WRITTEN INSTRUCTION: Reproduce the items below with every "Image resolution" changed to "Screen size", leaving all other text unchanged.

=== EXERCISE MATERIALS ===

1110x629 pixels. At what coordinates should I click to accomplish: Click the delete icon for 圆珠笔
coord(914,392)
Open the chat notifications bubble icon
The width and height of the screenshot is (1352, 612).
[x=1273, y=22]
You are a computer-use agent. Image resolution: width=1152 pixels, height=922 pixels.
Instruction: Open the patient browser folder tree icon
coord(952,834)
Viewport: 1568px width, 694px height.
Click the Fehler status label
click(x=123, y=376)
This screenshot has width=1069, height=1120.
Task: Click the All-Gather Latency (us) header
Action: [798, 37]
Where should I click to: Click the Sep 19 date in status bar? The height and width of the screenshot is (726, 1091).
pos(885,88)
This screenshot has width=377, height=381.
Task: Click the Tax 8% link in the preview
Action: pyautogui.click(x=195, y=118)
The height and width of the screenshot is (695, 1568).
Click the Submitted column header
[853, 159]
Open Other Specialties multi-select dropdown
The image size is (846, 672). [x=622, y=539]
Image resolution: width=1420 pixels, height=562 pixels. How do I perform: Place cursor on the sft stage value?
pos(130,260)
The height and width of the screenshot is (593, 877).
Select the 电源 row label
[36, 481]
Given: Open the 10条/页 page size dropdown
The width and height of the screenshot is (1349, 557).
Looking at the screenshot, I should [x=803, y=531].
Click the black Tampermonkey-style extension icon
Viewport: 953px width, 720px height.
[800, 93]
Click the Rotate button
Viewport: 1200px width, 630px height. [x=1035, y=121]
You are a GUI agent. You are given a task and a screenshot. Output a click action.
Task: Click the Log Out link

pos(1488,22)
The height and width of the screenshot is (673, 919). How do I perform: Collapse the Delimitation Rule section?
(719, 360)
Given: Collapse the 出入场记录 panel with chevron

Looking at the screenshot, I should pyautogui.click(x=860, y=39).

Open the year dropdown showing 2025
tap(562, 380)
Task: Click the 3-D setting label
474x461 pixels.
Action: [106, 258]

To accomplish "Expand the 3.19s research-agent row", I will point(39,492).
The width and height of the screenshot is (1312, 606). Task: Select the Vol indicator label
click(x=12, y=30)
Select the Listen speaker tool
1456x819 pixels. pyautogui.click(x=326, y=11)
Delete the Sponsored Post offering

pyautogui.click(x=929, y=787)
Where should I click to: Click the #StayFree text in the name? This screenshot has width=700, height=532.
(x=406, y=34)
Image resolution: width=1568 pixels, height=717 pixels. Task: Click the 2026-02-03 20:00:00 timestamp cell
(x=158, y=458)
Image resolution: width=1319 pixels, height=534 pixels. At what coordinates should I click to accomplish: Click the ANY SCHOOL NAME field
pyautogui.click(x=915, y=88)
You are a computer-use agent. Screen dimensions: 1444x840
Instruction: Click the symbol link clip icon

===

RESULT OF THIS TASK:
1110x629 pixels. At what coordinates should I click to accomplish: Click the delete icon for 圆珠笔
coord(914,392)
Open the chat notifications bubble icon
The width and height of the screenshot is (1352, 612).
[x=1273, y=22]
You are a computer-use agent. Screen size: width=1152 pixels, height=922 pixels.
Instruction: Open the patient browser folder tree icon
coord(952,834)
Viewport: 1568px width, 694px height.
Click the Fehler status label
click(x=123, y=376)
This screenshot has width=1069, height=1120.
Task: Click the All-Gather Latency (us) header
Action: [798, 37]
Where should I click to: Click the Sep 19 date in status bar? The height and width of the screenshot is (726, 1091).
pos(885,88)
This screenshot has width=377, height=381.
Task: Click the Tax 8% link in the preview
Action: pyautogui.click(x=195, y=118)
The height and width of the screenshot is (695, 1568).
Click the Submitted column header
[853, 159]
Open Other Specialties multi-select dropdown
The image size is (846, 672). [x=622, y=539]
Screen size: width=1420 pixels, height=562 pixels. How do I perform: Place cursor on the sft stage value?
pos(130,260)
The height and width of the screenshot is (593, 877).
Select the 电源 row label
[36, 481]
Given: Open the 10条/页 page size dropdown
The width and height of the screenshot is (1349, 557).
Looking at the screenshot, I should [x=803, y=531].
Click the black Tampermonkey-style extension icon
Viewport: 953px width, 720px height.
[800, 93]
Click the Rotate button
Viewport: 1200px width, 630px height. [x=1035, y=121]
You are a GUI agent. You are given a task and a screenshot. Output a click action.
Task: Click the Log Out link

pos(1488,22)
The height and width of the screenshot is (673, 919). How do I perform: Collapse the Delimitation Rule section?
(719, 360)
Given: Collapse the 出入场记录 panel with chevron

Looking at the screenshot, I should pyautogui.click(x=860, y=39).

Open the year dropdown showing 2025
tap(562, 380)
Task: Click the 3-D setting label
474x461 pixels.
Action: [106, 258]

To accomplish "Expand the 3.19s research-agent row", I will point(39,492).
The width and height of the screenshot is (1312, 606). Task: Select the Vol indicator label
click(x=12, y=30)
Select the Listen speaker tool
1456x819 pixels. pyautogui.click(x=326, y=11)
Delete the Sponsored Post offering

pyautogui.click(x=929, y=787)
Where should I click to: Click the #StayFree text in the name? This screenshot has width=700, height=532.
(x=406, y=34)
Screen size: width=1568 pixels, height=717 pixels. Task: Click the 2026-02-03 20:00:00 timestamp cell
(x=158, y=458)
Screen size: width=1319 pixels, height=534 pixels. At what coordinates should I click to accomplish: Click the ANY SCHOOL NAME field
pyautogui.click(x=915, y=88)
You are a computer-use agent. Screen dimensions: 1444x840
Instruction: Click the symbol link clip icon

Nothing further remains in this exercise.